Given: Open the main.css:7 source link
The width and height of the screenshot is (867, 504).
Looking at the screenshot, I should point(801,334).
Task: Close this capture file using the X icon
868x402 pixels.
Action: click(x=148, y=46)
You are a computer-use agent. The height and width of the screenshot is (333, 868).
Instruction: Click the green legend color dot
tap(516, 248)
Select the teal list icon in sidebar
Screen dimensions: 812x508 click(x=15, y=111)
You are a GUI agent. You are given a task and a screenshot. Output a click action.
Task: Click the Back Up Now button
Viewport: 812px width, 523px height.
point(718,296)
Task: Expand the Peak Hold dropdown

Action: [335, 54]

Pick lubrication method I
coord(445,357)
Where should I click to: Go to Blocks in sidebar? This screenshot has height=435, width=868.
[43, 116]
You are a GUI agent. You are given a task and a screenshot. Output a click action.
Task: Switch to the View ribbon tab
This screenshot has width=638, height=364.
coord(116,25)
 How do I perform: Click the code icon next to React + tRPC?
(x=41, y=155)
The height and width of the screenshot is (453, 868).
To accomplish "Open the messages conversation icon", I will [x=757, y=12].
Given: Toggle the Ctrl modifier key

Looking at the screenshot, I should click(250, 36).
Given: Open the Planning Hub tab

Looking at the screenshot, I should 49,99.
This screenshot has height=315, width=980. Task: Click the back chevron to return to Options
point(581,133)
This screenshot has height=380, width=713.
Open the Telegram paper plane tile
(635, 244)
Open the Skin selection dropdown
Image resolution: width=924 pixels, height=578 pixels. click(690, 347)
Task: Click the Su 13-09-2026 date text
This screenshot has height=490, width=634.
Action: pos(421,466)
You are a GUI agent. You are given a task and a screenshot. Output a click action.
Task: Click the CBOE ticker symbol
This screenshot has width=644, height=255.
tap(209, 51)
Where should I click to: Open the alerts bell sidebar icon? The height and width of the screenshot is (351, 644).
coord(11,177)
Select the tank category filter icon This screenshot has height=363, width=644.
···
Your task is to transcribe the listing above in full and exactly.

Given: Open the main.css:7 source link
The width and height of the screenshot is (867, 504).
Looking at the screenshot, I should point(801,334).
Task: Close this capture file using the X icon
868x402 pixels.
Action: click(x=148, y=46)
You are a computer-use agent. The height and width of the screenshot is (333, 868).
Instruction: Click the green legend color dot
tap(516, 248)
Select the teal list icon in sidebar
Screen dimensions: 812x508 click(x=15, y=111)
You are a GUI agent. You are given a task and a screenshot. Output a click action.
Task: Click the Back Up Now button
Viewport: 812px width, 523px height.
point(718,296)
Task: Expand the Peak Hold dropdown

Action: [335, 54]

Pick lubrication method I
coord(445,357)
Where should I click to: Go to Blocks in sidebar? This screenshot has height=435, width=868.
[43, 116]
You are a GUI agent. You are given a task and a screenshot. Output a click action.
Task: Switch to the View ribbon tab
This screenshot has width=638, height=364.
coord(116,25)
 How do I perform: Click the code icon next to React + tRPC?
(x=41, y=155)
The height and width of the screenshot is (453, 868).
To accomplish "Open the messages conversation icon", I will [x=757, y=12].
Given: Toggle the Ctrl modifier key

Looking at the screenshot, I should click(250, 36).
Given: Open the Planning Hub tab

Looking at the screenshot, I should 49,99.
This screenshot has height=315, width=980. Task: Click the back chevron to return to Options
point(581,133)
This screenshot has height=380, width=713.
Open the Telegram paper plane tile
(635, 244)
Open the Skin selection dropdown
Image resolution: width=924 pixels, height=578 pixels. click(690, 347)
Task: Click the Su 13-09-2026 date text
This screenshot has height=490, width=634.
Action: pos(421,466)
You are a GUI agent. You are given a task and a screenshot. Output a click action.
Task: Click the CBOE ticker symbol
This screenshot has width=644, height=255.
tap(209, 51)
Where should I click to: Open the alerts bell sidebar icon? The height and width of the screenshot is (351, 644).
coord(11,177)
Select the tank category filter icon This screenshot has height=363, width=644.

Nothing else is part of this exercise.